• WHAT THE TASK ASKS:
Give back every line of the material exactly, as it appears below.
■ ■ ■ ■
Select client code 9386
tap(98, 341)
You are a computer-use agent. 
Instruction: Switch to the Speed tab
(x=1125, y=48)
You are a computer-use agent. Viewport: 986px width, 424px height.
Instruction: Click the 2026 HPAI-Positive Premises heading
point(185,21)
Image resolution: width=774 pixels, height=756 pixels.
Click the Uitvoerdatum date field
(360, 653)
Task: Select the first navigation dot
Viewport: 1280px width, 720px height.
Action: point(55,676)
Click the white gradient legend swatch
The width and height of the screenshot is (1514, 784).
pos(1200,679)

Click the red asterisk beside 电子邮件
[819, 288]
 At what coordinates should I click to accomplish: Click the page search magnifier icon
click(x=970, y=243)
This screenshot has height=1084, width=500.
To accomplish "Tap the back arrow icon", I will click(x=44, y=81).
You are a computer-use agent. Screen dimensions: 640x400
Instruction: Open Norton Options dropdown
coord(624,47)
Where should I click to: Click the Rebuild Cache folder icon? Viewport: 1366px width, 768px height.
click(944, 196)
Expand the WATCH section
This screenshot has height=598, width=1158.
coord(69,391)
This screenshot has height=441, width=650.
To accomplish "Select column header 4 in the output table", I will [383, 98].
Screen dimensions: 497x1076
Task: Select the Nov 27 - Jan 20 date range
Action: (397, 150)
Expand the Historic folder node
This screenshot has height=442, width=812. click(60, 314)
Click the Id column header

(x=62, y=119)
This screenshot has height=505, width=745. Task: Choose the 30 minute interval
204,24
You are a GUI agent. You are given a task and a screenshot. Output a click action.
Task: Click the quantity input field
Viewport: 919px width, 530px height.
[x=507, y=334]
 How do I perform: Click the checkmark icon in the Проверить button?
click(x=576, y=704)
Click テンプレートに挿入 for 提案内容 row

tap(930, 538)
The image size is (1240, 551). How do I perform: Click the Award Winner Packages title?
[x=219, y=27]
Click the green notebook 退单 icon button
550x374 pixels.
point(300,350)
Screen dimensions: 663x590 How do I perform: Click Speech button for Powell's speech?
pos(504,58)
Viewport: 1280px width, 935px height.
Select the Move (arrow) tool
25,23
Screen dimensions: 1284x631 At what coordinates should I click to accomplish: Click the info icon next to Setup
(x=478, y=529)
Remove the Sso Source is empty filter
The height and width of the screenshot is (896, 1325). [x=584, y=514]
■ ■ ■ ■
• ANSWER TO THE EXERCISE:
Select client code 9386
tap(98, 341)
You are a computer-use agent. 
Instruction: Switch to the Speed tab
(x=1125, y=48)
You are a computer-use agent. Viewport: 986px width, 424px height.
Instruction: Click the 2026 HPAI-Positive Premises heading
point(185,21)
Image resolution: width=774 pixels, height=756 pixels.
Click the Uitvoerdatum date field
(360, 653)
Task: Select the first navigation dot
Viewport: 1280px width, 720px height.
Action: point(55,676)
Click the white gradient legend swatch
The width and height of the screenshot is (1514, 784).
pos(1200,679)

Click the red asterisk beside 电子邮件
[819, 288]
 At what coordinates should I click to accomplish: Click the page search magnifier icon
click(x=970, y=243)
This screenshot has height=1084, width=500.
To accomplish "Tap the back arrow icon", I will click(x=44, y=81).
You are a computer-use agent. Screen dimensions: 640x400
Instruction: Open Norton Options dropdown
coord(624,47)
Where should I click to: Click the Rebuild Cache folder icon? Viewport: 1366px width, 768px height.
click(944, 196)
Expand the WATCH section
This screenshot has height=598, width=1158.
coord(69,391)
This screenshot has height=441, width=650.
To accomplish "Select column header 4 in the output table", I will [383, 98].
Screen dimensions: 497x1076
Task: Select the Nov 27 - Jan 20 date range
Action: (397, 150)
Expand the Historic folder node
This screenshot has height=442, width=812. click(60, 314)
Click the Id column header

(x=62, y=119)
This screenshot has height=505, width=745. Task: Choose the 30 minute interval
204,24
You are a GUI agent. You are given a task and a screenshot. Output a click action.
Task: Click the quantity input field
Viewport: 919px width, 530px height.
[x=507, y=334]
 How do I perform: Click the checkmark icon in the Проверить button?
click(x=576, y=704)
Click テンプレートに挿入 for 提案内容 row

tap(930, 538)
The image size is (1240, 551). How do I perform: Click the Award Winner Packages title?
[x=219, y=27]
Click the green notebook 退单 icon button
550x374 pixels.
point(300,350)
Screen dimensions: 663x590 How do I perform: Click Speech button for Powell's speech?
pos(504,58)
Viewport: 1280px width, 935px height.
Select the Move (arrow) tool
25,23
Screen dimensions: 1284x631 At what coordinates should I click to accomplish: Click the info icon next to Setup
(x=478, y=529)
Remove the Sso Source is empty filter
The height and width of the screenshot is (896, 1325). [x=584, y=514]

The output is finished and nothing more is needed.